Citrate shows protective effects on cardiovascular and renal function in
ischemia-induced acute kidney injury
#MMPMID28395656
Bienholz A
; Reis J
; Sanli P
; de Groot H
; Petrat F
; Guberina H
; Wilde B
; Witzke O
; Saner FH
; Kribben A
; Weinberg JM
; Feldkamp T
BMC Nephrol
2017[Apr]; 18
(1
): 130
PMID28395656
show ga
BACKGROUND: Ischemia and reperfusion (I/R) is one of the major causes of acute
kidney injury (AKI). Citrate reduces hypoxia-induced mitochondrial energetic
deficits in isolated proximal tubules.
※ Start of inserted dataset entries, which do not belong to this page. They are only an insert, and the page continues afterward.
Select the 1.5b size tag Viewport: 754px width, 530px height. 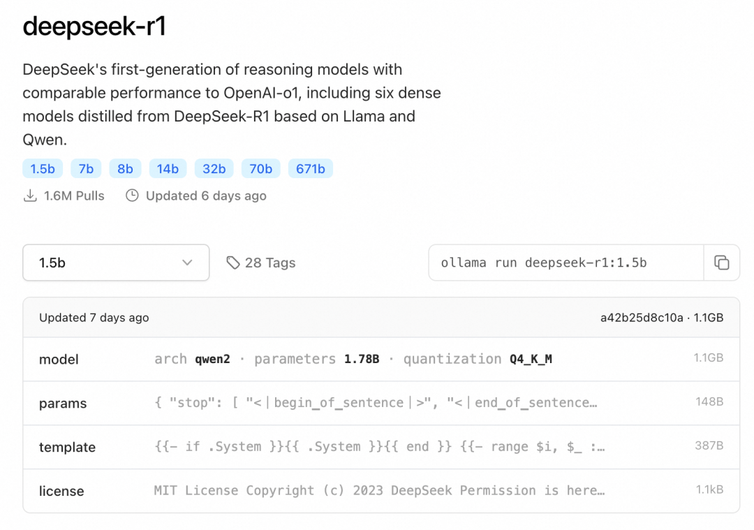[x=43, y=168]
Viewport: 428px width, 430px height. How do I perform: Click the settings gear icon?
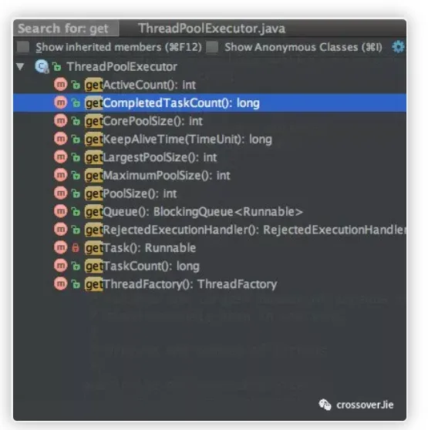(x=398, y=47)
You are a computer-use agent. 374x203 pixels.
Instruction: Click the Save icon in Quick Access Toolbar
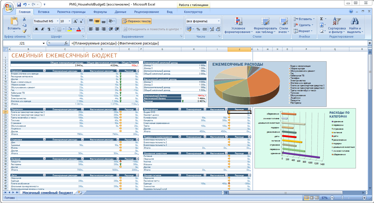(19, 5)

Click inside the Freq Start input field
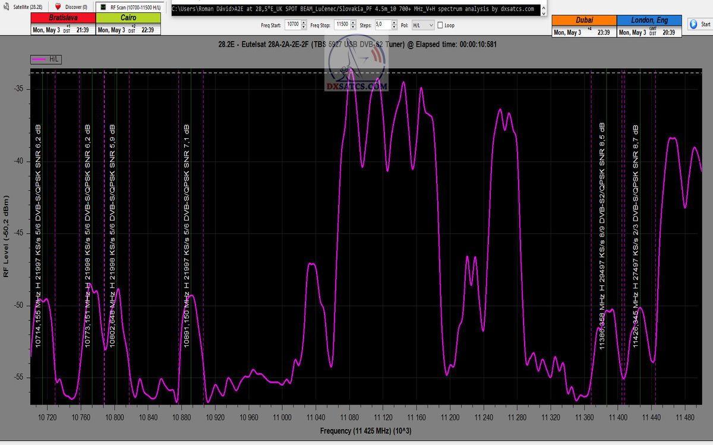click(x=292, y=26)
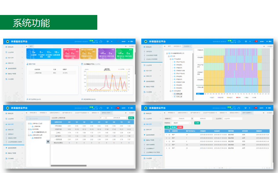Click the 低负荷 purple legend swatch under the timeline
Image resolution: width=278 pixels, height=173 pixels.
point(219,97)
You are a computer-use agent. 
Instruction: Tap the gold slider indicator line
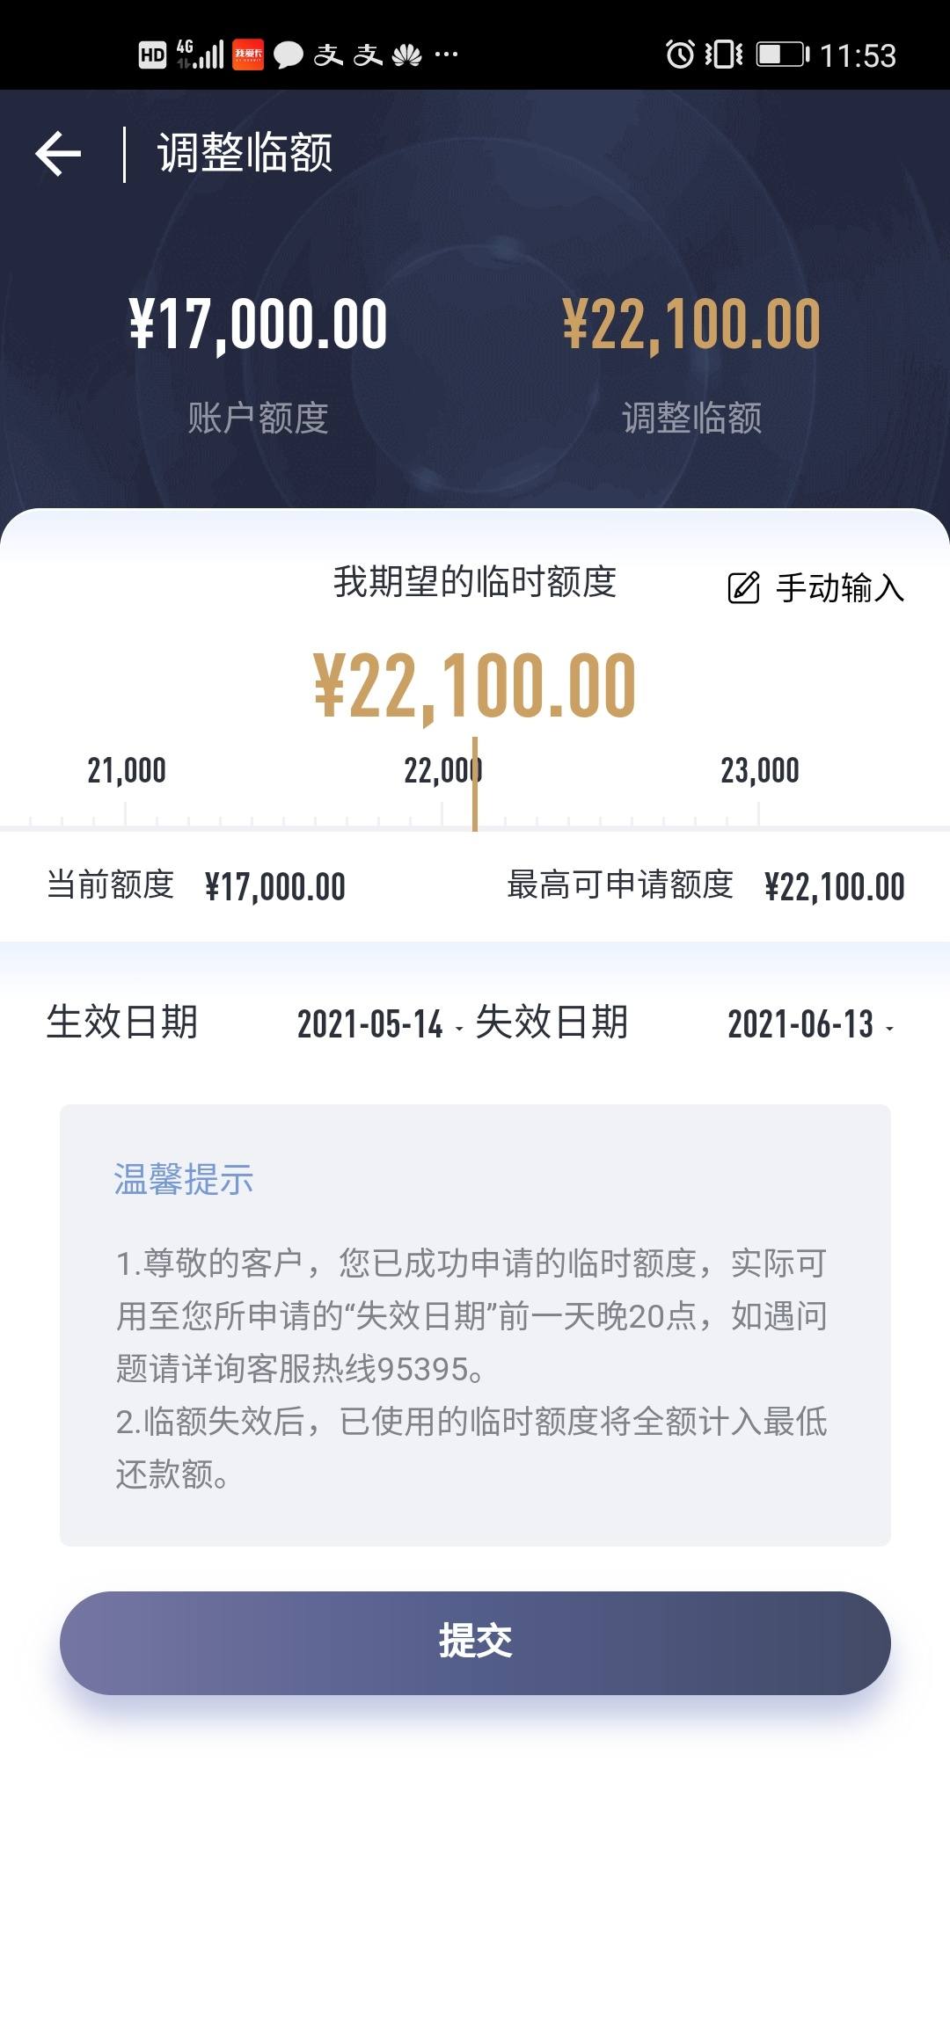click(x=475, y=784)
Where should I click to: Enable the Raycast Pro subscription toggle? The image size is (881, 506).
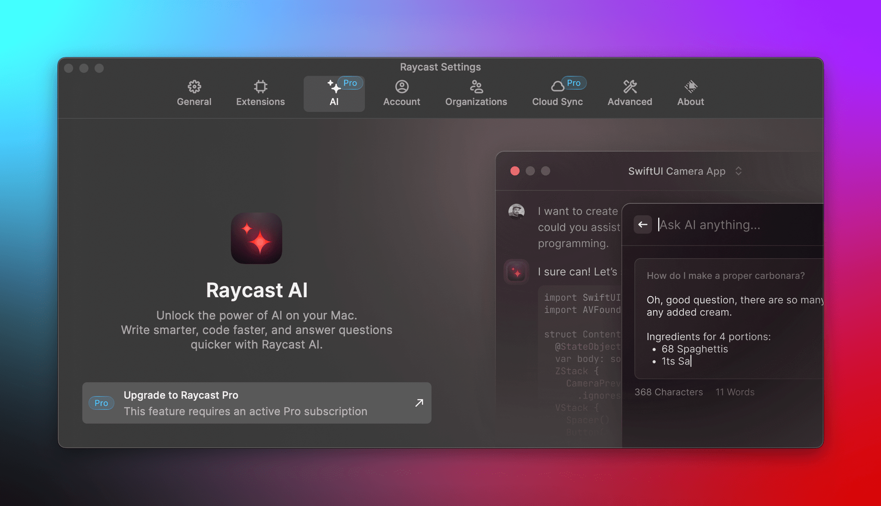click(256, 402)
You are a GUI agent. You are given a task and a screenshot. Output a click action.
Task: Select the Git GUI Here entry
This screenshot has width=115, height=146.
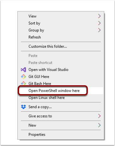(x=39, y=77)
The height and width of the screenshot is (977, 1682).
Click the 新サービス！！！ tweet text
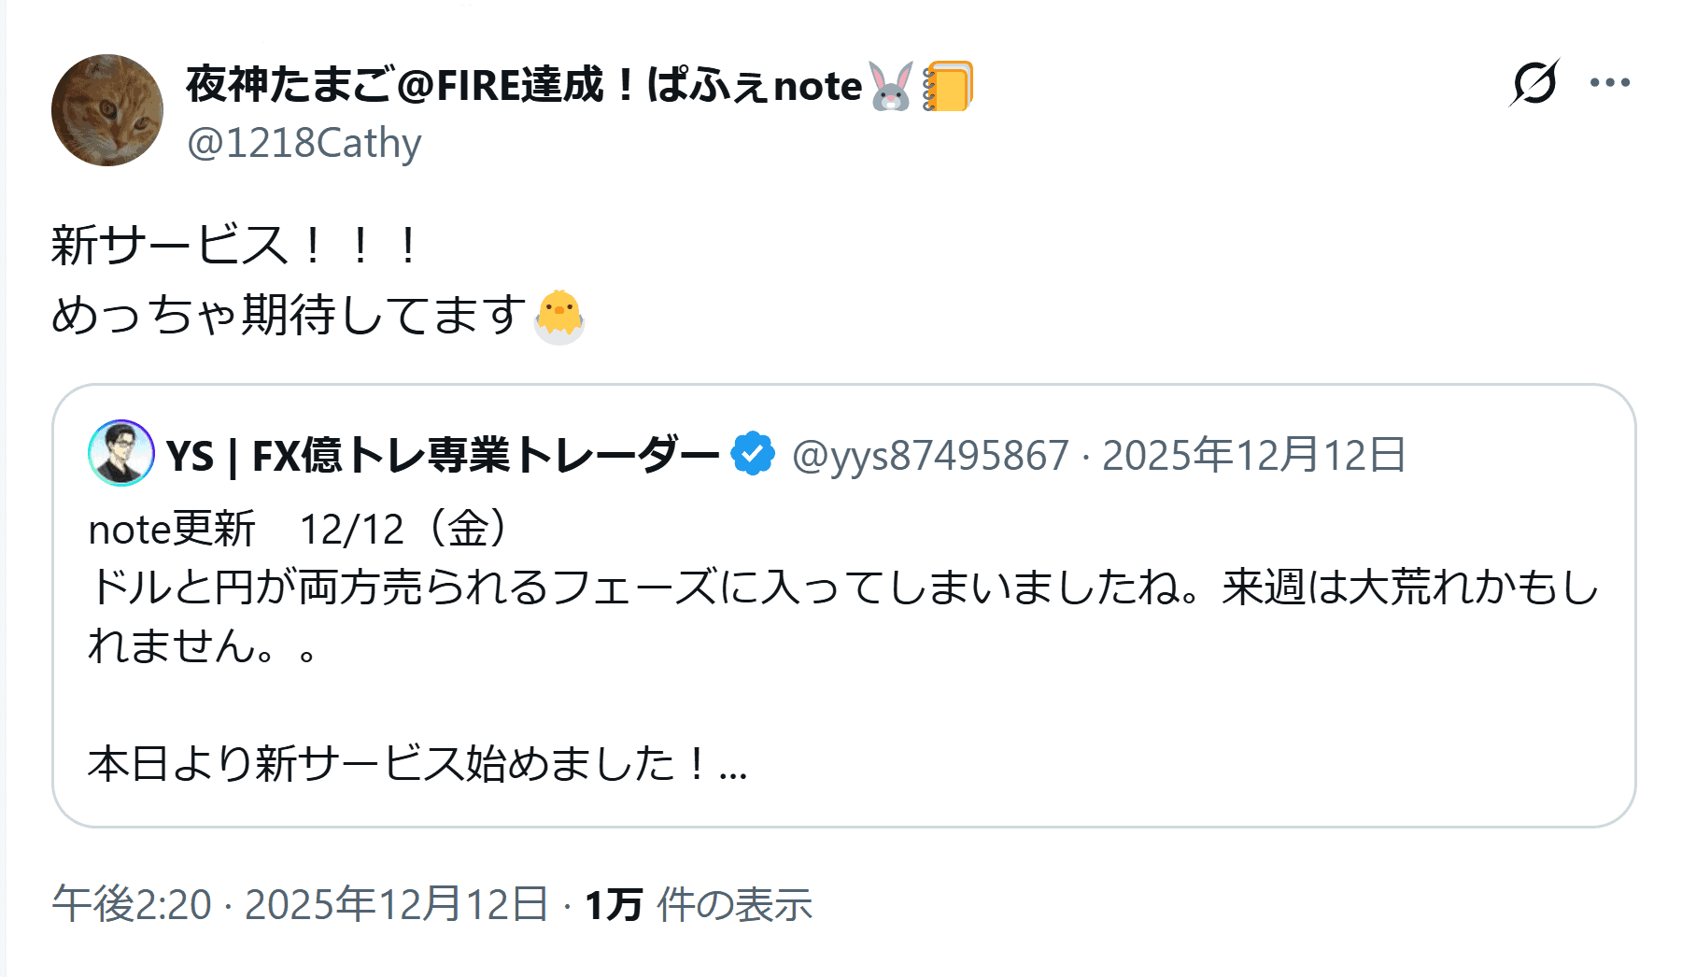pyautogui.click(x=233, y=246)
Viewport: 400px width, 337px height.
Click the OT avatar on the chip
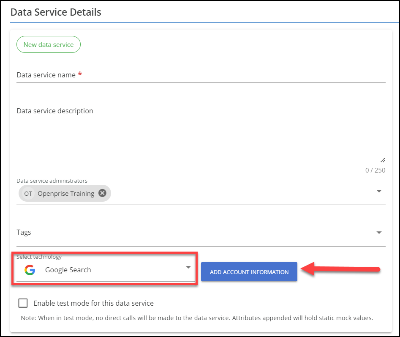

Moreover, citrate anticoagulation is now
frequently used in renal replacement therapy. In the present study a rat model of
I/R-induced AKI was utilized to examine renal protection by citrate in vivo.
METHODS: AKI was induced by bilateral renal clamping (40 min) followed by
reperfusion (3 h). Citrate was infused at three different concentrations
(0.3 mmol/kg/h; 0.6 mmol/kg/h and 1.0 mmol/kg/h) continuously for 60 min before
and 45 min after ischemia. Plasma calcium concentrations were kept stable by
infusion of calcium gluconate. The effect of citrate was evaluated by
biomonitoring, blood and plasma parameters, histopathology and tissue ATP
content. RESULTS: In comparison to the normoxic control group bilateral renal
ischemia led to an increase of creatinine and lactate dehydrogenase activity and
a decrease in tissue ATP content and was accompanied by a drop in mean arterial
blood pressure. Infusion of 1.0 mmol/kg/h citrate led to lower creatinine and
reduced LDH activity compared to the I/R control group and a tendency for higher
tissue ATP content. Pre-ischemic infusion of 1.0 mmol/kg/h citrate stabilized
blood pressure during ischemia. CONCLUSIONS: Citrate has a protective effect
during I/R-induced AKI, possibly by limiting the mitochondrial deficit as well as
by beneficial cardiovascular effects. This strengthens the rationale of using
citrate in continuous renal replacement therapy and encourages consideration of
citrate infusion as a therapeutic treatment for AKI in humans.